Acho que nunca contei a você que fui um garoto que amava os Beatles e os Rolling Stones. Talvez, você pertença a outra geração, a que ama Luan Santana, Justin Bieber e o Thiaguinho.

Muitos continuam por aqui, ouvindo as músicas e as dedicatórias românticas no alto-falante comunitário. Quero de volta o meu universo sonoro das grandes festas paroquiais em que achava tudo bom, sentia curiosidade de tudo e tinha reservas colossais de tempo.

O domingo festivo começava com o dia ainda nem de todo claro com a queima de fogos e o badalar dos sinos. O foguetório continuava durante toda a parte da manhã, não deixando nenhuma orelha em paz.

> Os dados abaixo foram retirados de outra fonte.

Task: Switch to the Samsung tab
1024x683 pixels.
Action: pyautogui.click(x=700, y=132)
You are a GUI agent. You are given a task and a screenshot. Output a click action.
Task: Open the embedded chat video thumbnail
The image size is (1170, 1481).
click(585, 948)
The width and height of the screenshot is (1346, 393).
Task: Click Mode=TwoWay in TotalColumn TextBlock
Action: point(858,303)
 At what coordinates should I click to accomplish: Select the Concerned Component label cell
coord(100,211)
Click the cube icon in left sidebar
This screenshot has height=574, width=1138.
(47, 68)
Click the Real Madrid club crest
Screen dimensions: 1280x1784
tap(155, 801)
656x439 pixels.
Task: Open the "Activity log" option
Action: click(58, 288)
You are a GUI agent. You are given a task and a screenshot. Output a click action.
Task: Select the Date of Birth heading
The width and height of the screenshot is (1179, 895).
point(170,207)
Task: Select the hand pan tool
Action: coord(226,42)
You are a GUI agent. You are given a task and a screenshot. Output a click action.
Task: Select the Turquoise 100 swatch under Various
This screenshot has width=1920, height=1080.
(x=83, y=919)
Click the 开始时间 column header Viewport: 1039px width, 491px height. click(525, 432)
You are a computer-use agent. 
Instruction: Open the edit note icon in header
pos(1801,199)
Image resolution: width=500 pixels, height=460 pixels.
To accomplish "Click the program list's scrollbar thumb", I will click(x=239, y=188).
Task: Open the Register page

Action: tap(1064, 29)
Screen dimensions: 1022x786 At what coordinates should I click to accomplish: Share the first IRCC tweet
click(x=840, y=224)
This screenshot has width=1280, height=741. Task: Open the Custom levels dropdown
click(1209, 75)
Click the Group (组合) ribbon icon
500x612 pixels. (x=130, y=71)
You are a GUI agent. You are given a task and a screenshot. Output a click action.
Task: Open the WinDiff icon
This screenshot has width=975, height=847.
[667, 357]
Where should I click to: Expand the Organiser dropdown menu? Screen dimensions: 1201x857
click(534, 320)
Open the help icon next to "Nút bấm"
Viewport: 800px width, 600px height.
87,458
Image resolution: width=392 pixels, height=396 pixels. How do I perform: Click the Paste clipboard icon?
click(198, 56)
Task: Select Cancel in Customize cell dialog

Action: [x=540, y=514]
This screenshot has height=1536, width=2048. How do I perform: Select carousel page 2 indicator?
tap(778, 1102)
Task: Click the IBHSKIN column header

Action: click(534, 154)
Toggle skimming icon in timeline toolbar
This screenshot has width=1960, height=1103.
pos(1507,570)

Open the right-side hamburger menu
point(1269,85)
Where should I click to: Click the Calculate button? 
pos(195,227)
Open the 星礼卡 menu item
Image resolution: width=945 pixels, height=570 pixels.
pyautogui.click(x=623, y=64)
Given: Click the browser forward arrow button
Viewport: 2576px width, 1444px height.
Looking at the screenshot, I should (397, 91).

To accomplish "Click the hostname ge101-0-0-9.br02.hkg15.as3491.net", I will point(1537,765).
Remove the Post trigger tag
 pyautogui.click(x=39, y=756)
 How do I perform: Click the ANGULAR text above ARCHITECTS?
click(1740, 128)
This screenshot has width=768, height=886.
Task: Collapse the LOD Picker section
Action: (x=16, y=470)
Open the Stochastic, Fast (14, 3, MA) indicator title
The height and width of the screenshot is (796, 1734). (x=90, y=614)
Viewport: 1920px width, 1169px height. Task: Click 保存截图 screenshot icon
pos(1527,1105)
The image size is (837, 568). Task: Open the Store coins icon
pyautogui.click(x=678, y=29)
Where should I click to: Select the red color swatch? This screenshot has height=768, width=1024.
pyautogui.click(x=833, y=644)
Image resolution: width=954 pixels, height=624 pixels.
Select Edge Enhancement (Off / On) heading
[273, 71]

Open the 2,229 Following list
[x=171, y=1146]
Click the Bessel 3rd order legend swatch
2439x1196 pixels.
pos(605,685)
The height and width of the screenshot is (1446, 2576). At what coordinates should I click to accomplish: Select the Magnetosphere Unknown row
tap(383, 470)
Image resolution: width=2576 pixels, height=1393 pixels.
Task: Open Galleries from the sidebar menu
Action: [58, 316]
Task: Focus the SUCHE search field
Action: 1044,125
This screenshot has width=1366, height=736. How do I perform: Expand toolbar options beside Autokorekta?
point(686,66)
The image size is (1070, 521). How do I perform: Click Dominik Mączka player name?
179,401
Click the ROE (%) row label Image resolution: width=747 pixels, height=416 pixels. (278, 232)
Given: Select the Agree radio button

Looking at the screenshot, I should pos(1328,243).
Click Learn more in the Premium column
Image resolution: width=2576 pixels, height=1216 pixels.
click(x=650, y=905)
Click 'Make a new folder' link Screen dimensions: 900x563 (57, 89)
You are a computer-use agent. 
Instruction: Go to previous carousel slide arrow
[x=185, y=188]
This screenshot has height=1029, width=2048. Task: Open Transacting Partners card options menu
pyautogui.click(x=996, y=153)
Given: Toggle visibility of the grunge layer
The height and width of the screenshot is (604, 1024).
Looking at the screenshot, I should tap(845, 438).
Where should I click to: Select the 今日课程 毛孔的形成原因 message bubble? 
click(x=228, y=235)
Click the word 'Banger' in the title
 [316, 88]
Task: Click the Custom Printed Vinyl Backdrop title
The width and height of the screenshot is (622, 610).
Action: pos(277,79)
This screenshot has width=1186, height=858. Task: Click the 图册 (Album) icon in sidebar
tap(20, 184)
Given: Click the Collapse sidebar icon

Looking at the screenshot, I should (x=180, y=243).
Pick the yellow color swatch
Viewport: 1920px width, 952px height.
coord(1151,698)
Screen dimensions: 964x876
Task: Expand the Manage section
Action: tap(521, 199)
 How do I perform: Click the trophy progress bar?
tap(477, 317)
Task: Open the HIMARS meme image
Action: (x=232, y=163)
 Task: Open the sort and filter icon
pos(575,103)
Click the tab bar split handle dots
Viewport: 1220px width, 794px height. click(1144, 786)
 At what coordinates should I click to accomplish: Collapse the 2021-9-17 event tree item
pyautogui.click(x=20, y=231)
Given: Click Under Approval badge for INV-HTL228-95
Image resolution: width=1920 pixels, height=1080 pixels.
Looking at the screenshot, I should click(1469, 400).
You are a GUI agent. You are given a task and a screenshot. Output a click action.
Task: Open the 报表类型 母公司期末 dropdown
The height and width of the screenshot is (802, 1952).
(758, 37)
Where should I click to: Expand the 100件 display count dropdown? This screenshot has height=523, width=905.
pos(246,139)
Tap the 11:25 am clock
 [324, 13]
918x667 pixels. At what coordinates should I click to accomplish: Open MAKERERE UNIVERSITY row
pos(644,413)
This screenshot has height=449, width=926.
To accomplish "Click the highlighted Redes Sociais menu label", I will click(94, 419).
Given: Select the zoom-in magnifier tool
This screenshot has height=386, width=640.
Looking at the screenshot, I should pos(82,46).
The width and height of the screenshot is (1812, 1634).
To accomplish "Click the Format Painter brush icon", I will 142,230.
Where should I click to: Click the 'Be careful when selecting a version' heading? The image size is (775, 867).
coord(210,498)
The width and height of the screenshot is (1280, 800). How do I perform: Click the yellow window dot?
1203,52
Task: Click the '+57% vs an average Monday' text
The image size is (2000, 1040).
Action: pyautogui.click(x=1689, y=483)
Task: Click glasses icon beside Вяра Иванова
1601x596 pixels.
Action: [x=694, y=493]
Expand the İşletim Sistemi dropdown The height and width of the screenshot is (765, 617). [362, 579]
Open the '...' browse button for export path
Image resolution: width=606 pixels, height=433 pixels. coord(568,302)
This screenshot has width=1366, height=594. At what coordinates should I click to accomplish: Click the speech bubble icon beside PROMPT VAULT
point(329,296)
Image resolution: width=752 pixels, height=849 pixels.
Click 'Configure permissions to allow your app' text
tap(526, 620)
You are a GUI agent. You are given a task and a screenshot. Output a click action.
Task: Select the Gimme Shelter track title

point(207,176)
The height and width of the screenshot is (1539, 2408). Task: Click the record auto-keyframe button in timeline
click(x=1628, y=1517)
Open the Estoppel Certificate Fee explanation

Todo mundo vinha de todo lugar pelas estradinhas empoeiradas juntar-se as outras famílias, formando um verdadeiro tsunami humano.

Tinha de tudo no grande dia de festa. Tinha missa solene. Tinha procissão com o santo no andor, devoção e benção. Tinha almoço de confraternização no salão comunitário em que as pessoas comiam até ficarem redondamente desconfortáveis.

Tinha o jogo dos “cavalinhos” em que se apostava uma tabuleta num dos seis cavalos do páreo. Tinha a roda da fortuna em que se podia enriquecer de uma hora para outra ganhando uma lata de azeite Primor ou um pacote de caixas de fósforos Pinheiro Fiat Lux.

Tinha a famosa bodega com tinas de madeira abarrotadas de irresistíveis laranjinhas, sodas limonadas, tubaínas, barés-colas, guaranás e cerejinhas. Tudo isso em meio a serragem e gelo. Tinha mandolates, chocolates, pirulitos, balas fusca e soft de sabor iningualável.Tinha colecionadores de tampinhas de refrigerantes e papel de bala. Sentiu o drama?

Tinha a Banda Santa Cecília que emprestava um colorido todo especial à festa. Tubas, trombones, sax, clarinetes e pratos se desmanchavam em marchas, dobrados e outros ritmos contagiantes.

Nada, porém, era mais emocionante do que o serviço de alto-falante. Com uma mesa de som chapiscada de botões coloridos, microfone, amplificador e cornetas, oferecia entretenimento, prestava serviços de utilidade pública e inspirava flertes e namoricos.

Para chegar ao estúdio era necessário vencer dois lances de escada com degraus minúsculos e traiçoeiros. Apesar do risco, a escada vivia congestionada num alvoroço total.

O estúdio tinha prateleiras abarrotadas de discos de vinil com os grandes intérpretes da música nacional e internacional: Beatles, Elvis Presley, Rita Pavone, Abba, Pepino Di Capri, Roberto Carlos, Antônio Marcos, Carlos Roberto, Moacir Franco, Celi Campello, Jerry Adriani e a turma toda da Jovem Guarda.

O locutor despejava dedicatórias românticas cifradas:

– O rapaz de camisa azul e calça de tergal preta oferece para a garota de saia godê verde e blusa amarela que está sentada na escadaria da Igreja, a guarânia “India”.

A moça homenageada e as amigas dela levantavam-se num zumzum excitado.

De repente, aconteceu o inesperado naquele dia de festa, a surpresa das surpresas:

– A garota de saia plissada azul e de congas também azuis oferece ao cara que está fazendo embaixadinhas com uma tampinha de garrafa, a música: “Era um garoto que como eu amava os Beatles e os Rolling Stones”, com os “Os Incríveis”.

Incrível, mas você por certo há de duvidar se eu disser que esse cara era eu. Meu concorrente direto, o Pança, sacudiu-se como um vira-lata que tivesse levado um jato d’água.

A garota da saia plissada azul era a Laurinha que eu achava não ter chance alguma.

Andei meio tonto por um bom tempo. Era a descoberta do amor juvenil.

Quanto ao Pança, ele precisou aprender rápido que não importa em quantos pedaços o coração foi partido, o mundo não pára esperando que você o conserte.